Fū's brow knit for a second, confused.
The puppet master rolled his eyes. "You're too reliant on your dominant hand."
Improving her dexterity, training her mind to be capable of using both hands for separate tasks simultaneously.. Fū could think of at least a dozen things that such a skill would be useful for. Most of them are for fūinjutsu, some of them just for everyday life. The prospect was exciting and her back straightened involuntarily.
"… I'd like that, thank you."
Sasori looked back down at his puppetry, saying nothing.
Fū watched as Sasori tinkered, lost in thought before she zoned back into reality and observed his seal work. She hadn't seen much outside of the puppet he buried himself inside, he tended to prefer that one, but she knew he was definitely carrying more than one puppet around in his scrolls.
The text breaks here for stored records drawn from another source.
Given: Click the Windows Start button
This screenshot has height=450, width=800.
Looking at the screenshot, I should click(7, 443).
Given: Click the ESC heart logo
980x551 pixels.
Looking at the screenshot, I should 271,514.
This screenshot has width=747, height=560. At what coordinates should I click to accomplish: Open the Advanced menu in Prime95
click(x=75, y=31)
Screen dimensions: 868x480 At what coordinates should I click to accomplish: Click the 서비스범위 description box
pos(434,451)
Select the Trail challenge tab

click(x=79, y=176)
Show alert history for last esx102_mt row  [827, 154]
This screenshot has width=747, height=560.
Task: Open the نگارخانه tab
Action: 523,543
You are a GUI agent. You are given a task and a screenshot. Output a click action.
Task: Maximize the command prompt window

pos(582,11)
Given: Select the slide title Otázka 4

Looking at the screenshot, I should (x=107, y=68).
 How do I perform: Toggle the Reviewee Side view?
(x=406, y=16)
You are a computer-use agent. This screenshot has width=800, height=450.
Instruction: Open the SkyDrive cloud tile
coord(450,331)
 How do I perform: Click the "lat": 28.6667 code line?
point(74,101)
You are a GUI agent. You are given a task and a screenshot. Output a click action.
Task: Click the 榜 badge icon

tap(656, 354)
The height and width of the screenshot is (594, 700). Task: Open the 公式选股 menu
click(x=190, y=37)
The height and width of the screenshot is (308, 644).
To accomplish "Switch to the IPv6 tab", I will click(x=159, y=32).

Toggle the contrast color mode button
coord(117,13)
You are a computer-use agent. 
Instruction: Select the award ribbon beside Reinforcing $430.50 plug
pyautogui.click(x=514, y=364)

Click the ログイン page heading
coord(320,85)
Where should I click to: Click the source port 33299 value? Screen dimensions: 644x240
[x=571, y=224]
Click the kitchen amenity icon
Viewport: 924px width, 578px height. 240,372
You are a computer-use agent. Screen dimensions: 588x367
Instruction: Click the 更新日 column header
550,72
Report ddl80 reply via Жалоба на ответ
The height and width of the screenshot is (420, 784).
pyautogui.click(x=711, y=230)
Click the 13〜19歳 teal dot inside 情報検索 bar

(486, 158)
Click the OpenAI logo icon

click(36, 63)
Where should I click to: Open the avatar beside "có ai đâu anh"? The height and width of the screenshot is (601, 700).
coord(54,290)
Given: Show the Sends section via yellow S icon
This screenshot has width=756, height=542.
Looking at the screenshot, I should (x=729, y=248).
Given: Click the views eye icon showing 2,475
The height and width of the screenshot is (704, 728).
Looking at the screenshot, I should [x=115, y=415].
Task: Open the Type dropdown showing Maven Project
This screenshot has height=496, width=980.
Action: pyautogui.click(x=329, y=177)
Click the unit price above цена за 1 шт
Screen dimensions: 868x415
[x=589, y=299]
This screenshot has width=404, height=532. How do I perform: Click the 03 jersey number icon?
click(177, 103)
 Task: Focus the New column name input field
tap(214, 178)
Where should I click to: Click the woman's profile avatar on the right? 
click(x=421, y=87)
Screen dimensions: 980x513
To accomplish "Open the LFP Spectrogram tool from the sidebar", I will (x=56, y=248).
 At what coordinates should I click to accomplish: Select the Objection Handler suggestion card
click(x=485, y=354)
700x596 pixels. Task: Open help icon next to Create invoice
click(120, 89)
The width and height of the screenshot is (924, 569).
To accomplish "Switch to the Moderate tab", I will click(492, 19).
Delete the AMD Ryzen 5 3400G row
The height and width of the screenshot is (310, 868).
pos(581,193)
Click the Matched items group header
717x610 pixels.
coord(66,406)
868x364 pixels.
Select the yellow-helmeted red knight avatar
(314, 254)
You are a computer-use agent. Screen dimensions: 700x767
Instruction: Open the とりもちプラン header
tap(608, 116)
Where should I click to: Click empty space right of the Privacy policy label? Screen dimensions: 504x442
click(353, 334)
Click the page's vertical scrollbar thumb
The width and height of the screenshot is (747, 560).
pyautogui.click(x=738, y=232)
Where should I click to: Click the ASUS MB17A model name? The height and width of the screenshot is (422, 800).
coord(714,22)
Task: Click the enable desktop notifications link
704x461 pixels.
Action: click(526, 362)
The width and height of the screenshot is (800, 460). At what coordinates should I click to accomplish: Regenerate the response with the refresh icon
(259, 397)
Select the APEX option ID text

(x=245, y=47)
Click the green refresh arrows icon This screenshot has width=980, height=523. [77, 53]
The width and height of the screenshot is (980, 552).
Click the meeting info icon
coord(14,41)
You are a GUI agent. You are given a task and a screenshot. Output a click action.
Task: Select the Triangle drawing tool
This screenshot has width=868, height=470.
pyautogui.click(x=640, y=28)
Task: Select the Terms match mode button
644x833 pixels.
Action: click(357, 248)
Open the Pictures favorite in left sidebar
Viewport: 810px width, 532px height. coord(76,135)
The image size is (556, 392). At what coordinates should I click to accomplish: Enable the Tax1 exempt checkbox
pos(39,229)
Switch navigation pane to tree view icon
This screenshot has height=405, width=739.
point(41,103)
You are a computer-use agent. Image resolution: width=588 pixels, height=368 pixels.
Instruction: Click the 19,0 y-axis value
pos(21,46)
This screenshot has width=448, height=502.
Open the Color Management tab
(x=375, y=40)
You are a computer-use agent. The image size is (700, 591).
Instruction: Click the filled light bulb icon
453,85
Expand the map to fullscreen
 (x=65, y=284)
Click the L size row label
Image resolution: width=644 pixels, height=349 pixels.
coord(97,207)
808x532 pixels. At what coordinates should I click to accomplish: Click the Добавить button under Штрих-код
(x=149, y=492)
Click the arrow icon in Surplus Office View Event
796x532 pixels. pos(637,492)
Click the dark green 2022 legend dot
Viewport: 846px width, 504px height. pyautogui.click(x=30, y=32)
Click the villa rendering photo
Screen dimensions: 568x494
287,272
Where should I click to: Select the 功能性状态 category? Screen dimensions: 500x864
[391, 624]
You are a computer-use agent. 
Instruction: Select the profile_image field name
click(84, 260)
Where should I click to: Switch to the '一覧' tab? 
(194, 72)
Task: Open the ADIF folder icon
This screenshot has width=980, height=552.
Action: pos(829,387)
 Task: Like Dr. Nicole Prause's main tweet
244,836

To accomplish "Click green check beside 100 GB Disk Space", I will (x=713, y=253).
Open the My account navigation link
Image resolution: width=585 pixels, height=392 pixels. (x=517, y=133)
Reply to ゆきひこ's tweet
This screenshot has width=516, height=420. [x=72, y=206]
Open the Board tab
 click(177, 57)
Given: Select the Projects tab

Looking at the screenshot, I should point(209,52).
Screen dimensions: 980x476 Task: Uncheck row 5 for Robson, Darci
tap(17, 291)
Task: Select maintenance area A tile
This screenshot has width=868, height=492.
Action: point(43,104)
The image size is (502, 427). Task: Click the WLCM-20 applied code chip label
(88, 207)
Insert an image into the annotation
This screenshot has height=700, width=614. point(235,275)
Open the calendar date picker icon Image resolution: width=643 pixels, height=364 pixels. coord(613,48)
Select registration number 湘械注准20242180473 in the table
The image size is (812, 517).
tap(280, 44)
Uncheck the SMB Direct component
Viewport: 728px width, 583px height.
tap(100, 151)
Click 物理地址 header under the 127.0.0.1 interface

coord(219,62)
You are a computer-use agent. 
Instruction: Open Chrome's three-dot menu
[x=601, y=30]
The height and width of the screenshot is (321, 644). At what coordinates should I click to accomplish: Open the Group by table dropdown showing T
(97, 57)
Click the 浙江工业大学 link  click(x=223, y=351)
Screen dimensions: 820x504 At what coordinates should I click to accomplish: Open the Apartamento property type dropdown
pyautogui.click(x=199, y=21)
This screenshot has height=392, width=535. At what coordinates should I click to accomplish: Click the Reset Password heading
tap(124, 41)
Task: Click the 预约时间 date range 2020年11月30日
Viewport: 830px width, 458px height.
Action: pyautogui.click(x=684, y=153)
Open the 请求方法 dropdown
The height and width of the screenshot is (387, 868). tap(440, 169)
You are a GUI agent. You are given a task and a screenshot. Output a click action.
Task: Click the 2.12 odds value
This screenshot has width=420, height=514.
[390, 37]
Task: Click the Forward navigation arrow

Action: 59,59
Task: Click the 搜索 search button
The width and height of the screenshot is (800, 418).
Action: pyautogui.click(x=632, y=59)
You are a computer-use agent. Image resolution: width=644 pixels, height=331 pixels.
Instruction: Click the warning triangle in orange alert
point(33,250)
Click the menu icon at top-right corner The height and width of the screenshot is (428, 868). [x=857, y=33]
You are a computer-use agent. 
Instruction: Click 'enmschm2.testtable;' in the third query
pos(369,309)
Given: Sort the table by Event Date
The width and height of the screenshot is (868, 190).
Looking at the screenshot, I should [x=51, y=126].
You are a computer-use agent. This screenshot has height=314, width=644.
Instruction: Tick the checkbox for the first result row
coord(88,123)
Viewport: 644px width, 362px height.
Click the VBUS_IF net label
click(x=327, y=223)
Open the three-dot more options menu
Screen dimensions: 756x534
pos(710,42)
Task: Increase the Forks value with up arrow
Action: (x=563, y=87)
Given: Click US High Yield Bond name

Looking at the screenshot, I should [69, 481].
This one, from the looks of it, concealed at least a dozen.
She wondered if he already had the scroll that contained his army of puppets, or if he'd yet to collect that many.
"If you change these lines," Fū pointed to the scroll, "loop them to the right instead of to the left and down, then mirror that to the opposite end of the scroll, you'll have no delays in the summoning and it'll have a longer rate of preservation. Your puppets might experience some deterioration over the course of the next few years with the seal the way it is now."
He glanced at her from the corner of his eye. "I'll try it."
It wasn't much, but it was a start.
Obito had done a hell of a job completely ruining Kirigakure.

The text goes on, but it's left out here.